A new report to be released Wednesday by the Commonwealth Games Federation (CGF) boasts that recent host cities have shown consistent economic boosts of over £1 billion (USD $1.2 billion) as well as increased tourism, accelerated capital investment and social benefits including increased participation in community and elite sports.
The 226-page study conducted by PricewaterhouseCoopers (PwC) in December “is the largest and most detailed analysis of the event in history,” the CGF claims. Commissioned in 2018 as part of the organization’s ‘Transformation 2022’ vision and strategy, the report covers four of the previous five editions of the Games including Manchester 2002, Melbourne 2006, Glasgow 2014 and Gold Coast 2018.
“It’s been long in the coming,” CGF CEO David Grevemberg told GamesBids.com by teleconference Monday.
“It shows where we’ve come from over a relatively short period of time, refining and recalibrating the Commonwealth Sport Movement’s vision, mission and strategic priorities.
“[The report] shows how past Games have provided real value, and real return on investment.
“We’re proud of the information that has come out of this.”
The report, that has been seen by GamesBids.com, excludes research on Delhi 2010, a Games that was mired in controversy and corruption. According to PwC those Games were omitted because “the available evidence on costs and benefits is less complete.”
“Hosting the Games boosts local, regional and national GDP. Gold Coast 2018 has demonstrated the biggest uplift of £1.2 billion, followed by Manchester 2002 (£1.1 billion), Melbourne 2006 (£1 billion) and Glasgow 2014 (£0.8 billion).” – CGF
The new positive analysis comes as the CGF proactively seeks a host for the 2026 edition of the Games, and in April offered the city of Hamilton first and sole consideration if the Canadian city pivots from its intended 2030 bid. Hamilton had targeted 2030 to commemorate the centennial of the inaugural Games held in the city.
Wednesday’s release of the document has been strategically timed by the CGF and the Hamilton bid committee, who have seen the report, to help sell the bid locally. Commonwealth Games Canada (CGC) will need support and financial commitments from government partners in order to move forward – a big ask during the current Coronavirus pandemic.
“What this report does is show how some of the challenges were addressed and opportunities harnessed and hopefully that provides public sector partners with perspective and confidence… with legitimate and credible information to strongly consider the possibility of a Commonwealth Games,” Grevemberg said.
“I think it really is to broaden people’s peripheral view of what is the possibility of sport particularly as people start to look at what recovery looks like, if we’re going to use sport as a possibility for resetting post COVID-19.
“I think this is something important to get into people’s minds; ‘how is this done?’, ‘what are some of the models and some of the examples of how a major sporting events has provided benefits to communities?’”

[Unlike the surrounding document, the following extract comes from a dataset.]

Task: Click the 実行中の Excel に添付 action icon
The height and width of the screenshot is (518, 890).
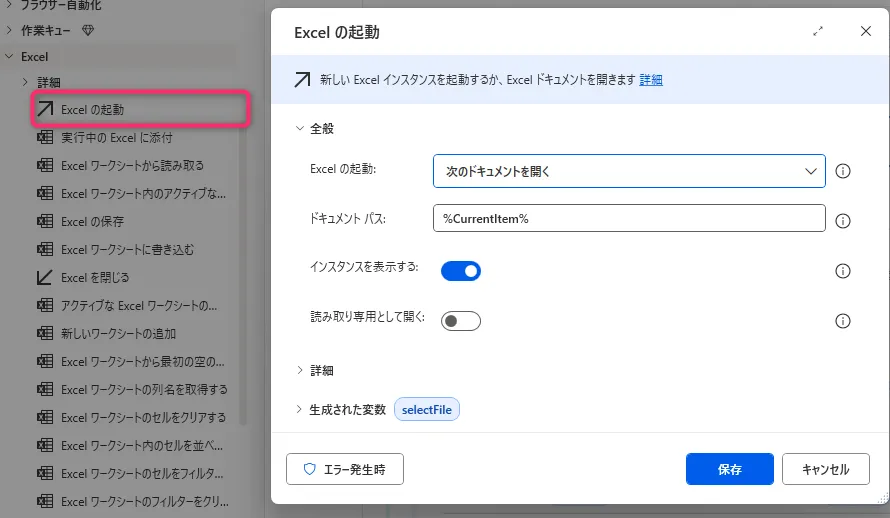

Despite recent successful Games, the CGF has struggled to attract qualified cities interested in hosting the major multi-sport event that welcomes athletes from more than 70 teams across The Commonwealth. The 2022 edition was eventually awarded to Birmingham, England after Durban in South Africa was stripped of its rights because it missed financial milestones.
Durban had been awarded the Games in 2015 unopposed after other proposals from Canada, Britain and Australia dropped out of the running.

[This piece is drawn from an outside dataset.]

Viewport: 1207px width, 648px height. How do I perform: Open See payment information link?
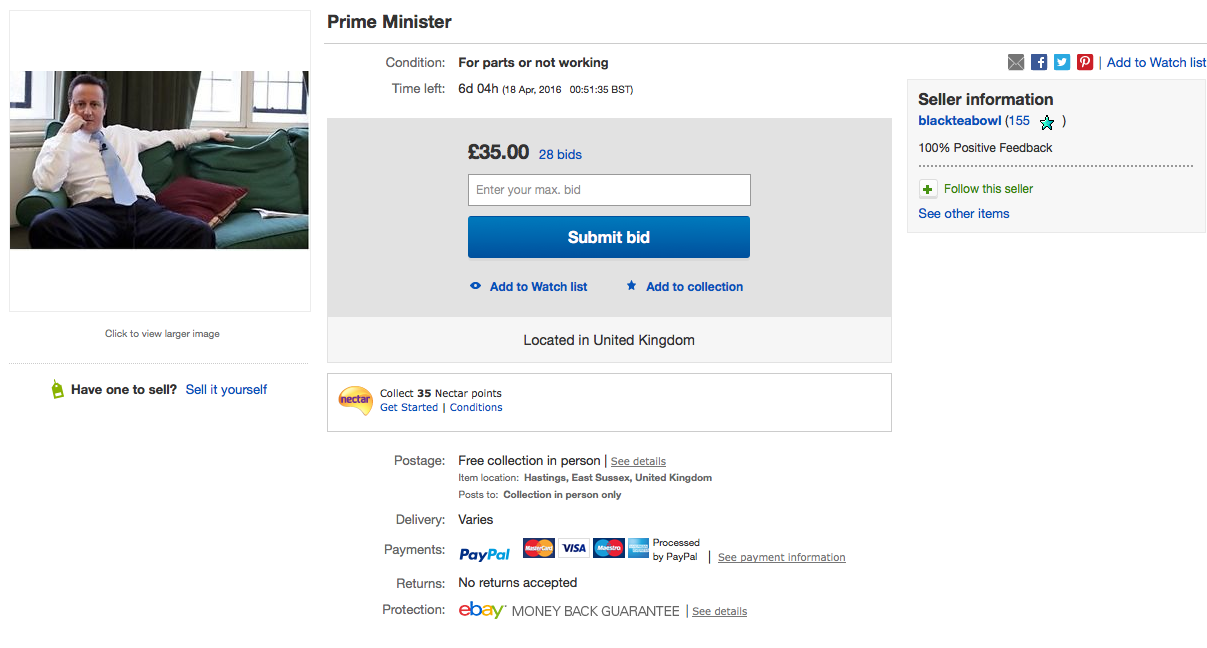(782, 557)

The 2018 Commonwealth Games held in Gold Coast, Australia received glowing reviews, but public sentiment has risen against hosting major events due to the perceived costs and risks.
Grevemberg hopes this new data provides better context for the decision makers.
Recent Games have relied on financial science to maximize returns on investment and keep costs low.
“We continue to refine and create a more efficient Games delivery model,” he said.
“Getting that delivery model to a point where we are actually delivery partners, that we are actually part of the delivery team.
“Not all places can host all sports and they shouldn’t build white elephants just to accommodate that one sport, so what we’re looking at is creating a more agile approach to the delivery of the sport program.”
To illustrate this point, Grevemberg referenced the recent compromise with Indian officials that will see archery and shooting competitions planned for the Birmingham 2022 Games to be staged in India six months prior to the Opening Ceremony – instead of scrapping the sports for lack of a suitable venue.
India had considered boycotting the Games if the events – where the nation typically achieves great success – were to be excluded.
Grevemberg sees an opportunity where these co-hosted events could continue to keep costs low and allow smaller Commonwealth nations to stage sport and share in the benefits.
The CGF continues discussions with many cities interested in hosting a future Commonwealth Games but are currently focused on Hamilton only. It hopes to lock in the 2026 choice this year.